Monday, 10 December 2012

WARNING: Side effects of obedience may include regret.


God has a sense of humor, and a funny one at that. His strategic plans are not only well thought out, purposeful, and unique; he tends to add a little bit of flare to his cosmic design that leaves us with stunned facial expression and our feet in the water saying 'What just happened!?!'. This is all just a way for God to get a little chuckle in knowing that something so minuscule doesn't compare to the infinite time that will be spent in the kingdom of Heaven. He looks at us with a glimmer in his eyes and says 'Its funny cause it sucks right now, but I know what glorious things wait around the corner'. Lessons such as this can only be learned on nights such as last.

 It was 1:30 am and I had just finished a good shift at the local pizza shop and was currently trekin' er home on Saturday night. Being dark, silent, and still I concluded that now would be a great time to discuss things with my Lord and Savior (Also known as cosmic comedian numero uno). After a bit of reminiscing about how far we've come together, how long we've known each other, and thanking him for all that he has done in my life, I decided to pray for a particular friend who is currently in the wilderness. After much deliberation in prayer and thought, I mustered up the courage to say 'God if this is your current plan for this person, I want and am asking you to change your mind.' ( A very bold statement I might add considering that the Lords way and plan has been created with a far greater structure and intelligence than my own selfish agenda (Note: while writing this I spelled intelligence wrong and proved the point that I was trying to make.)). While I asked this question I entered the parking lot of my neighborhood elementary school. As I walked around the school, in the regular direction that I venture, I approached someones littered Boston Pizza garbage. Rudely and ignorantly I continued to pass the ranch sauce riddled trash and continued in my prayer; however I was then, Very appropriately interrupted by the voice of God which spoke 'Pick up the trash Michael'. Immediately my thoughts flooded with justification and excuses as per usual; then the voice repeated its previous command. To which I said 'Oh but Lord where is a garbage can to place it all in?', can you believe that a 2 year old making an excuse by asking such a question that would be deemed superfluous to accomplish the task at hand. Oops did I say 2 year old? I meant 22 year old, jeez sometimes they are so closely related. Either way my adolescent answer was soon after answered with 'There's a garbage around the other side of the school, but you might get your feet wet.'. I stopped in my tracks and referred my mind to all of the previous engagements with scriptures and teachings on obedience towards God thus inevitably invoking a series of convictions that softened my heart and in turn pushed me to go back and pick up the trash.

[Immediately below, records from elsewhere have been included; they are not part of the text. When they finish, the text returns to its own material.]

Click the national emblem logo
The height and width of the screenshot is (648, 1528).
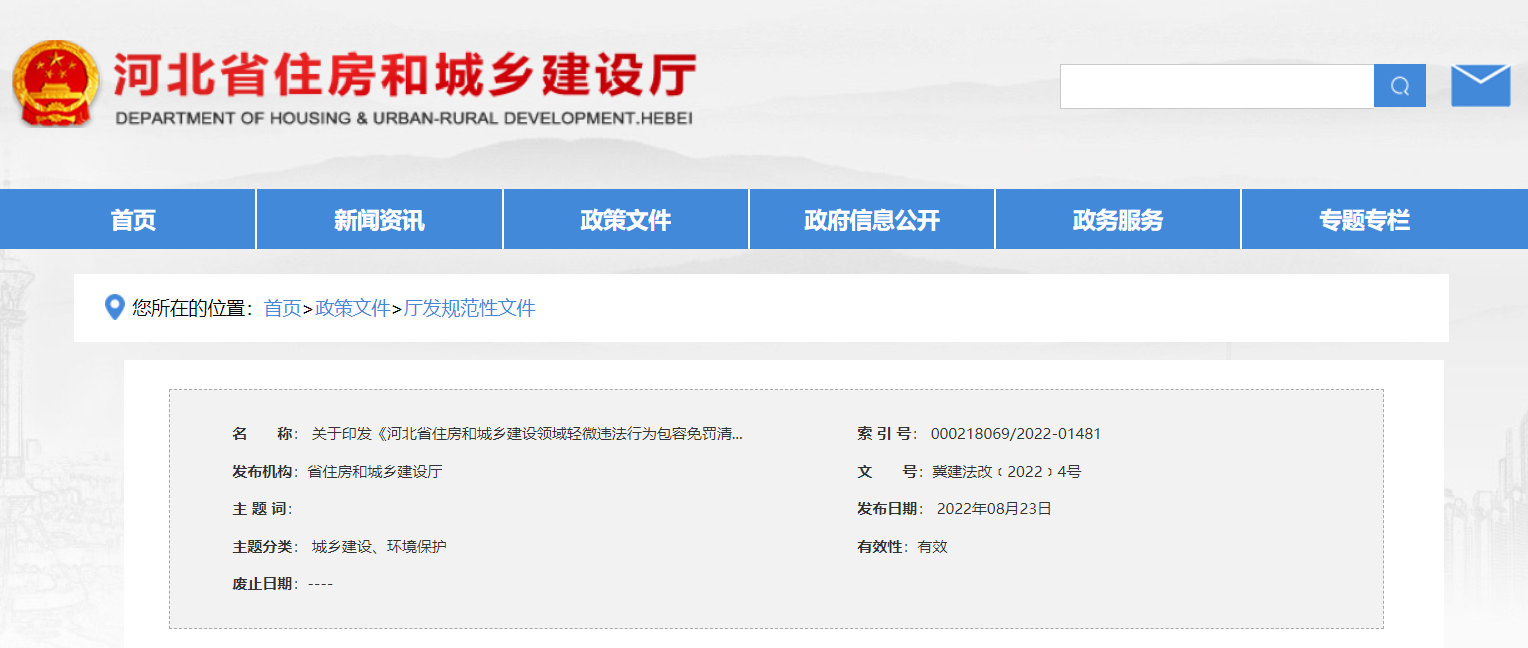[x=56, y=85]
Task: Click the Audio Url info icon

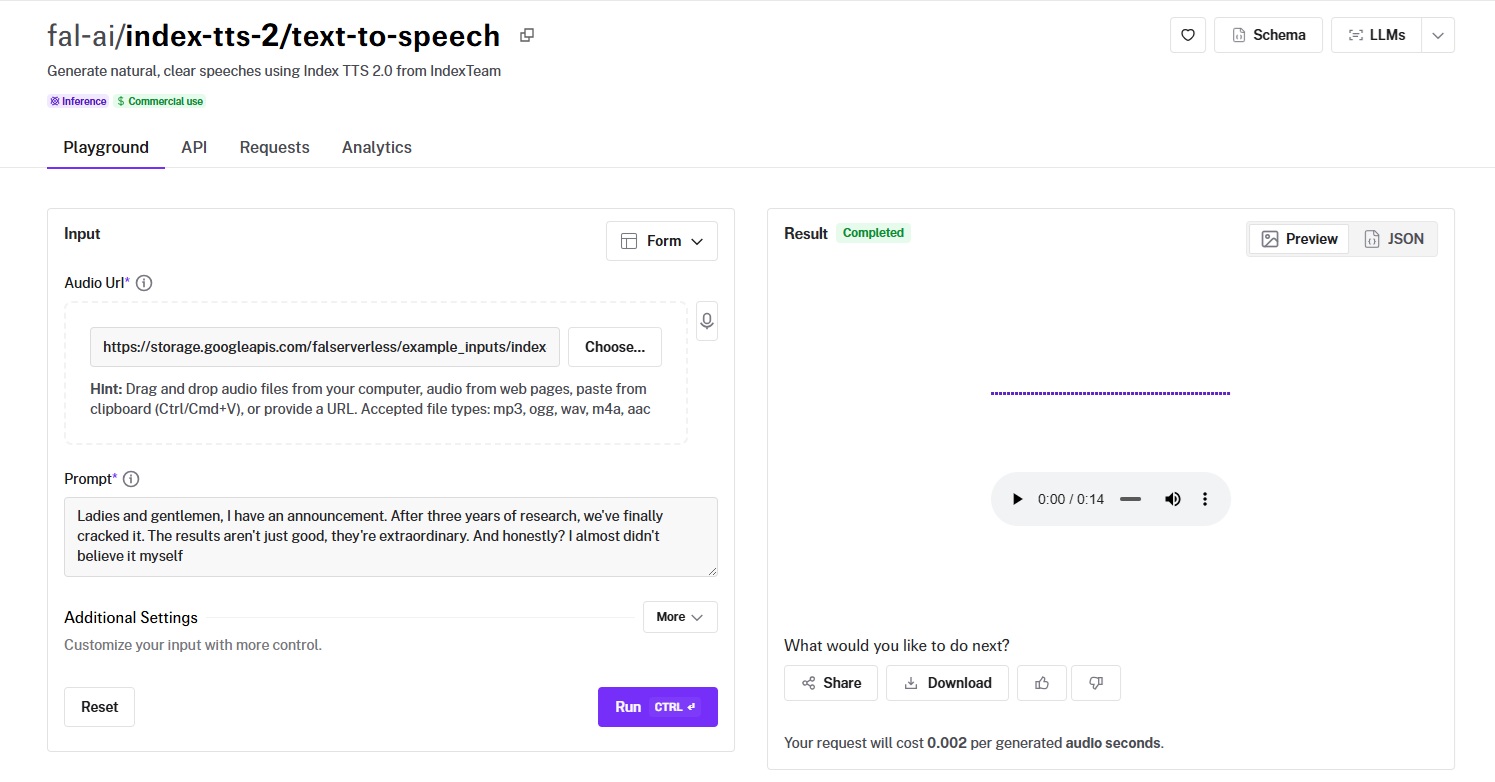Action: 144,283
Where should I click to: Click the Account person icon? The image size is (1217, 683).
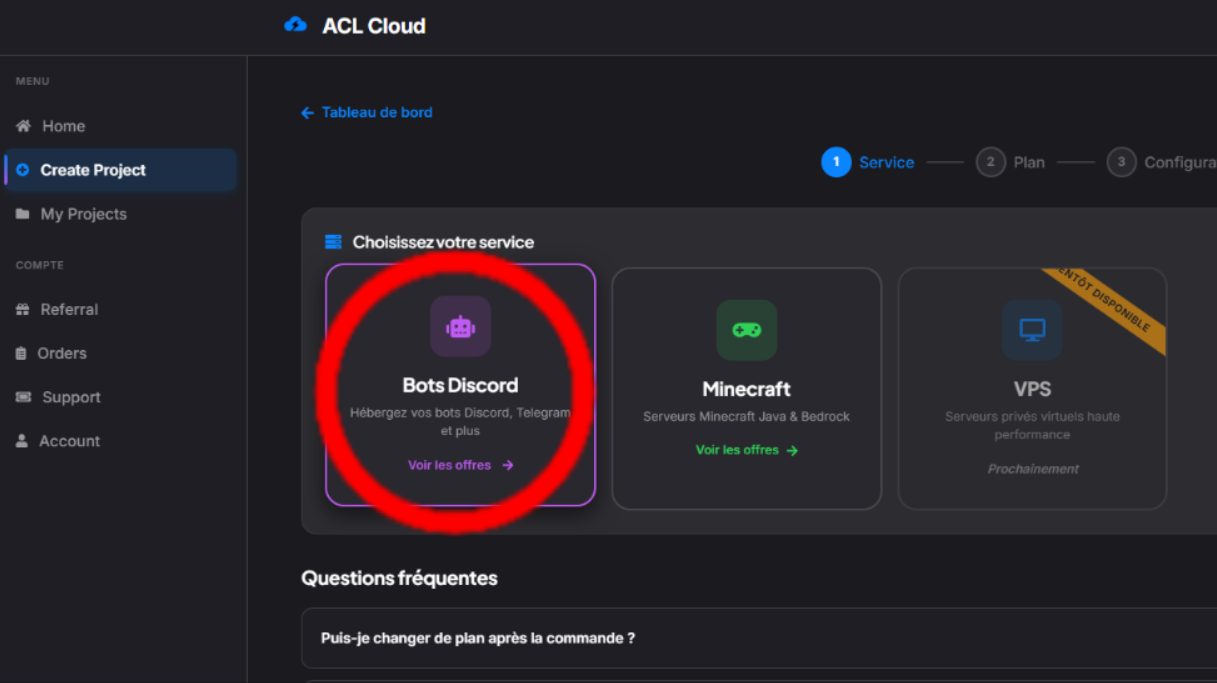point(20,440)
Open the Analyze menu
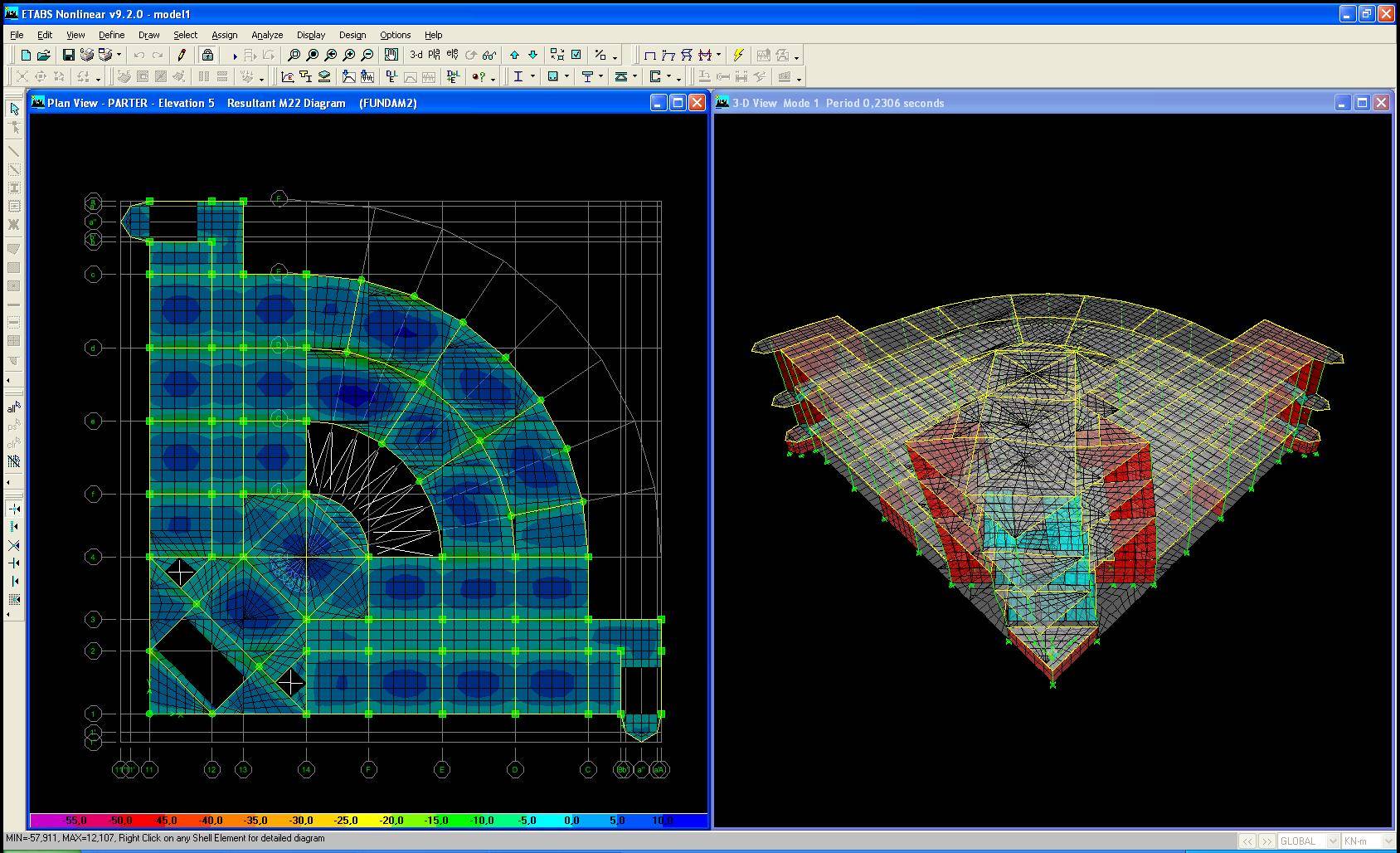Screen dimensions: 1400x853 pos(267,35)
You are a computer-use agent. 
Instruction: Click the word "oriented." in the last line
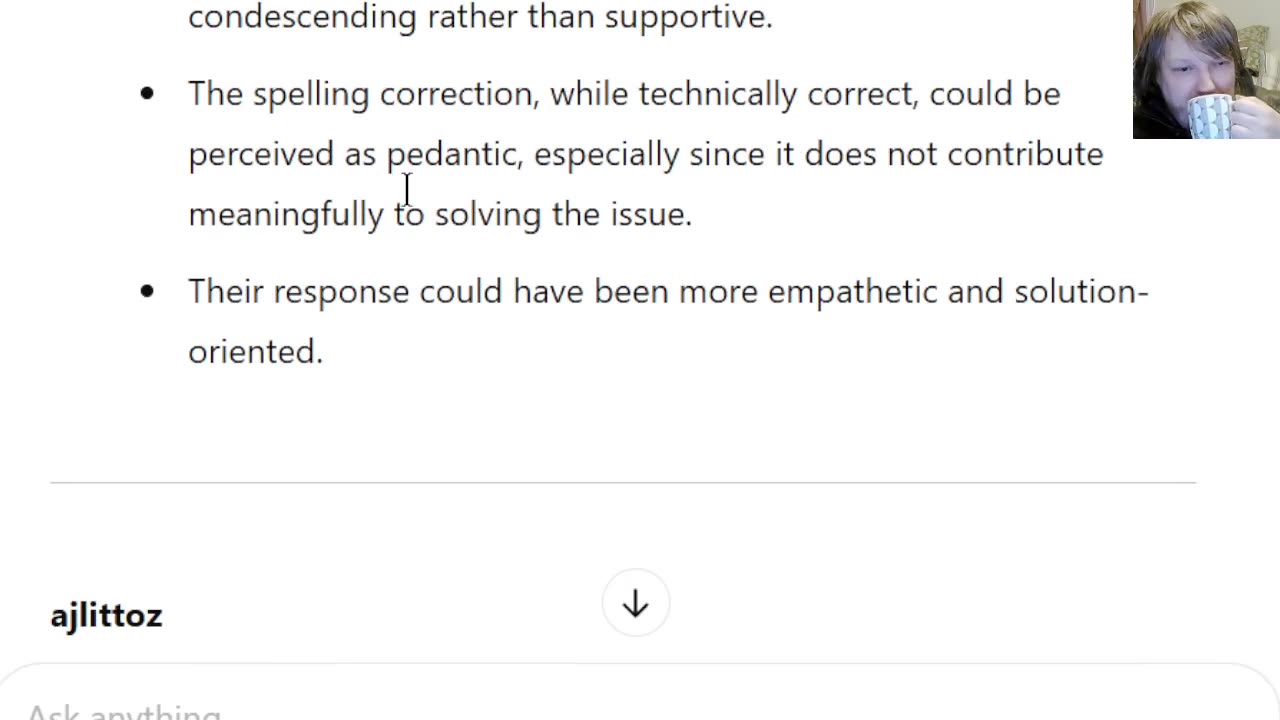(x=255, y=352)
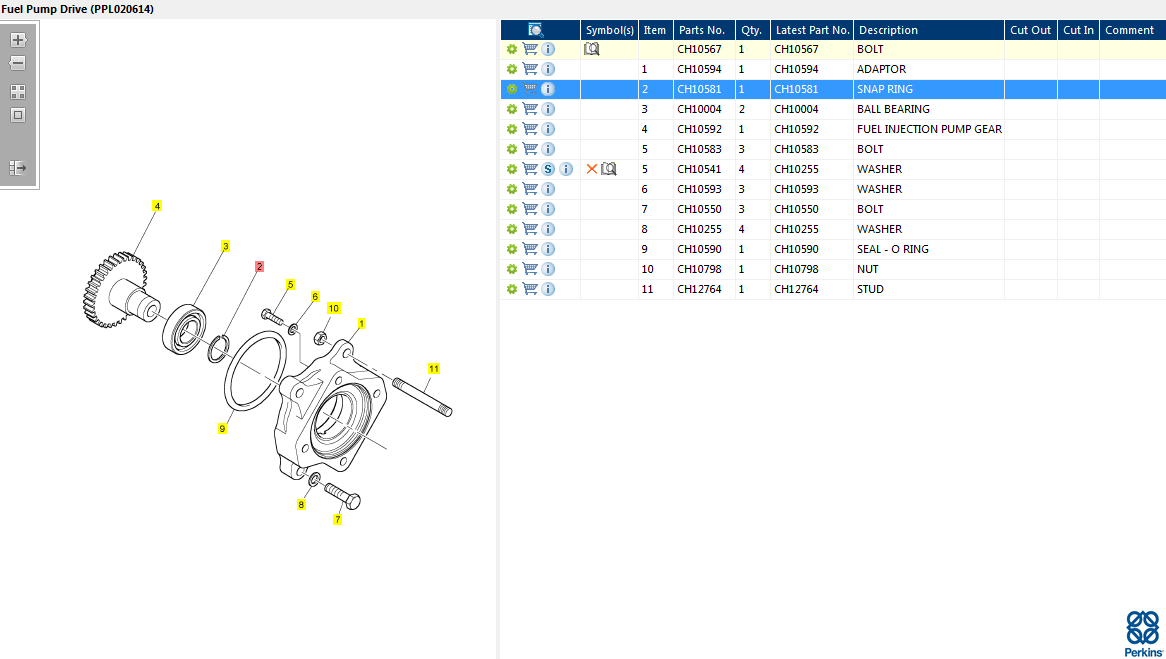Screen dimensions: 1166x659
Task: Add ADAPTOR CH10594 to the cart
Action: pyautogui.click(x=530, y=69)
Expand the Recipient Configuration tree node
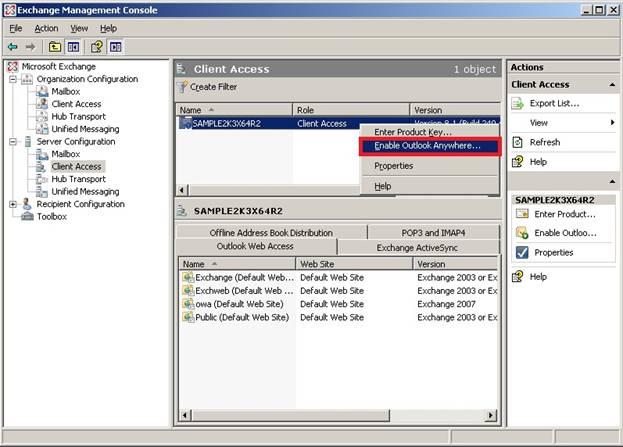Screen dimensions: 623x447 coord(13,204)
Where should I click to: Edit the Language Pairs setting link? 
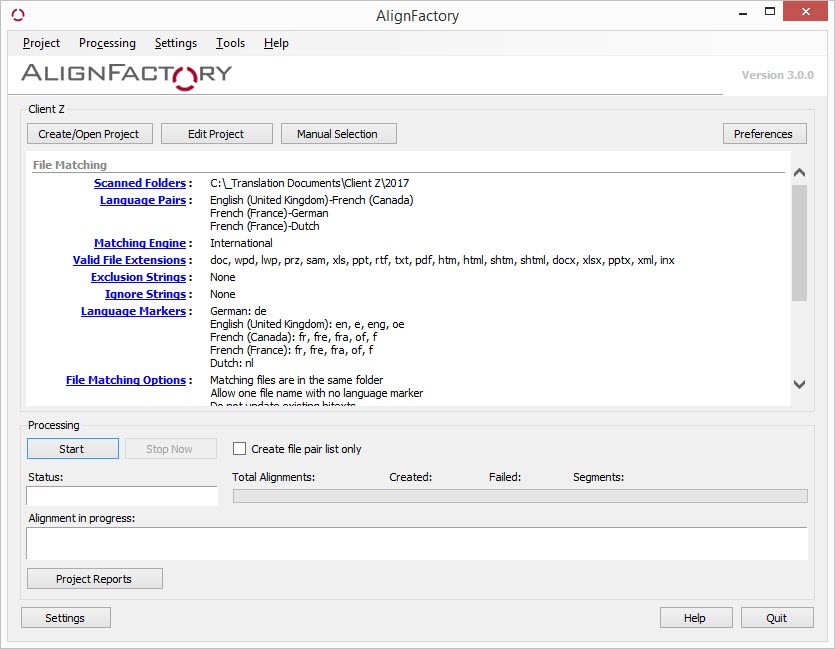tap(143, 201)
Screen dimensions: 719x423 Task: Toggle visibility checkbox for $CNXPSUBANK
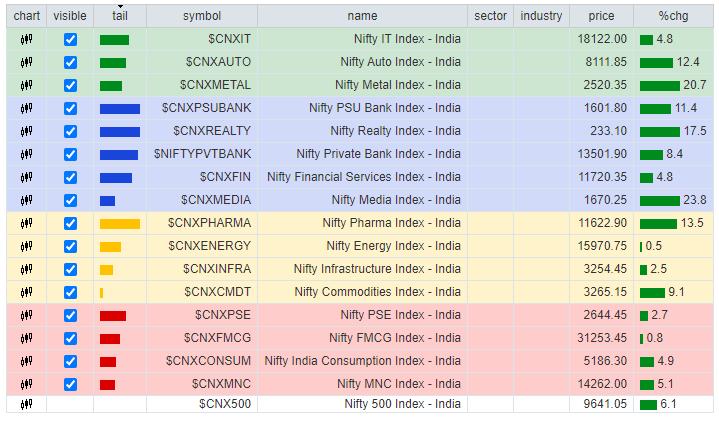[70, 108]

 Picking up the gooey trash, my heart felt warm and good about the decision I was making and I felt it to do things such as this more often. As I turned around the corner of the building I noticed two large dimly lit metal bins at the end of the parking lot. My mind jumped as I realized Gods beautifully simple design as he provided not only a garbage bin but also a recycle bin for the pizza box. Money can't buy the feeling of accomplishment I felt as I strolled though the parking lot, serving not only my king, but the people in my neighborhood, province, and country. Nor can it buy the love that I felt from my father looking down on me, satisfied at my obedience. Money cant even buy the unnoticeable conveniently placed 30 x 30 ft lake that I went ankle deep in as I made my way to the garbage cans; oh yeah "...But you might get your feet wet". Realizing the humor in what God was doing I held my spirits high but hung my head low as I trudged through the pool of H2O. After my destined journey through the deep wilderness that is, what the french would call: Lac de parking, I emerged unscathed and a better person. As I was completing the final stages of my mission (putting the trash in the bin), the Lord encouraged me with such words of wisdom that could be used till the end of my time; ' Obedience often doesn't come without some regret (regret that is of the flesh obviously and must be completely ignored when looking in retrospect to Gods plan), and hey now you have something to blog about'. My imagination assumes that he gave out a soft tender chuckle after that but one can never be to sure.

 So as I said at the beginning of this excerpt God does have an infinite, all knowing, spectacular design for our everyday lives; however these moments of destiny, these true moments of purpose, are often met and made with humility, grace, and a touch of humor and irony.